An exact transcription of all the records, free of pictures, is the expected answer.

▶ [Material supplied]
——

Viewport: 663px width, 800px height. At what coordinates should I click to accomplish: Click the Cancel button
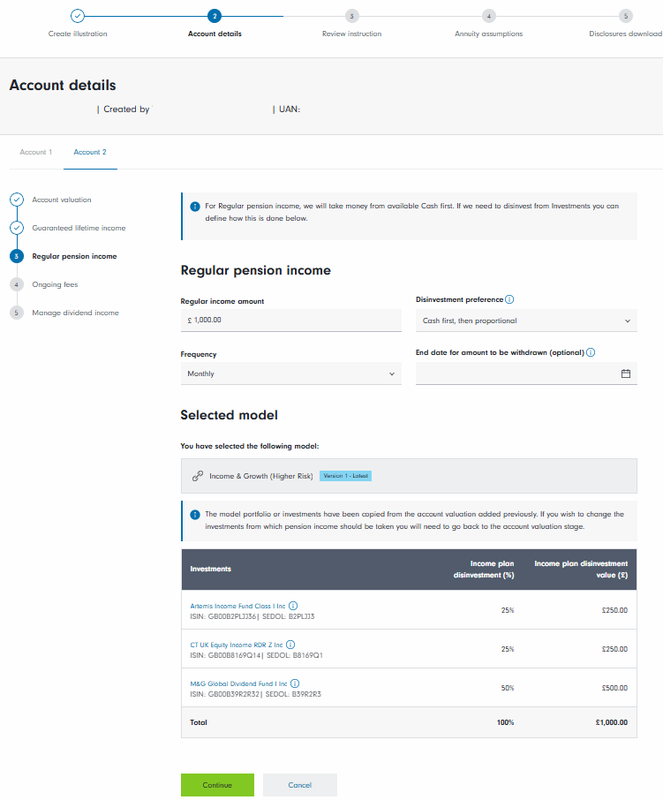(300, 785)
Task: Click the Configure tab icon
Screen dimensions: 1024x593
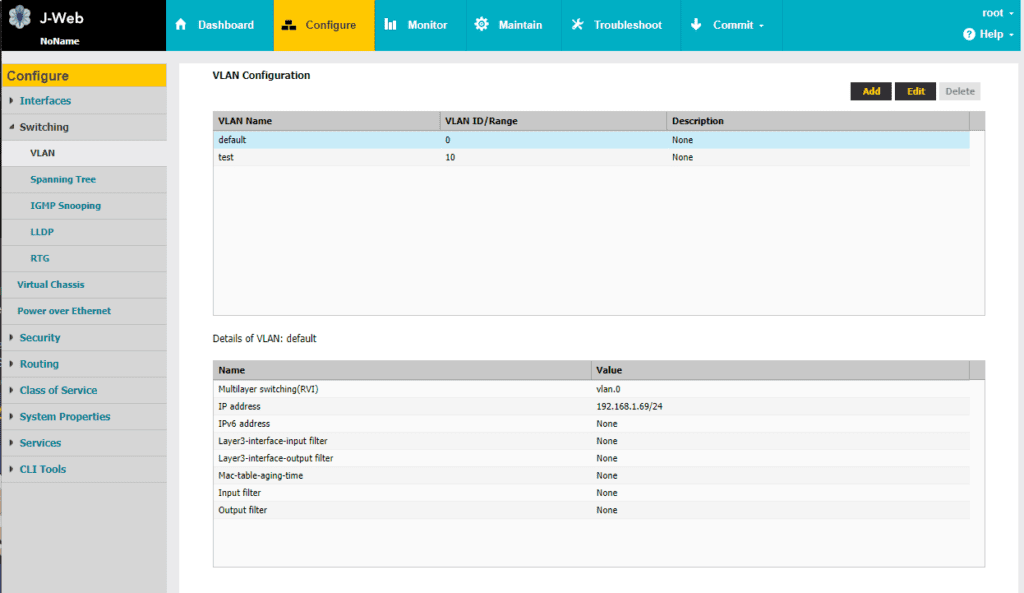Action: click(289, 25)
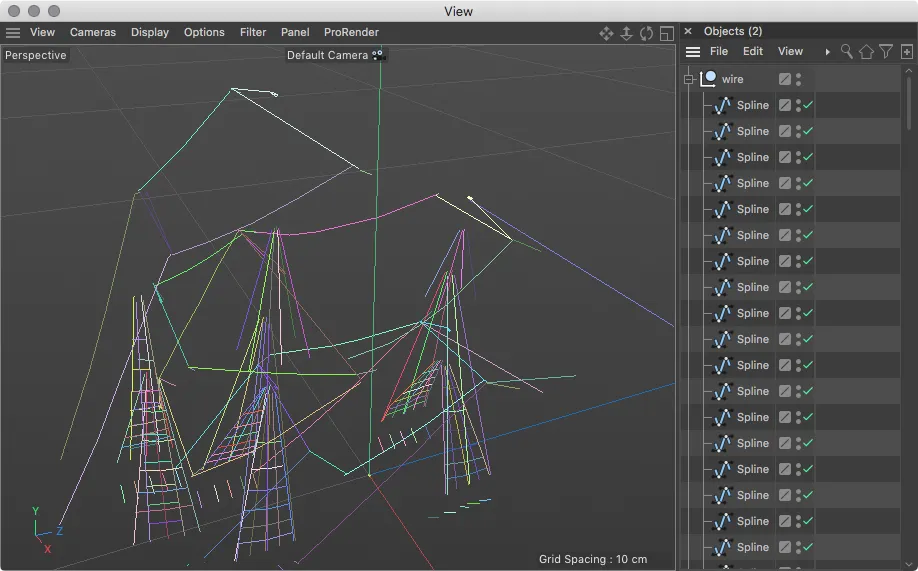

——

▶ [Result of the exercise]
Viewport: 663px width, 800px height. At what coordinates should I click to accomplish: Click the Cancel button
(300, 785)
Task: Click the Configure tab icon
Screen dimensions: 1024x593
Action: click(289, 25)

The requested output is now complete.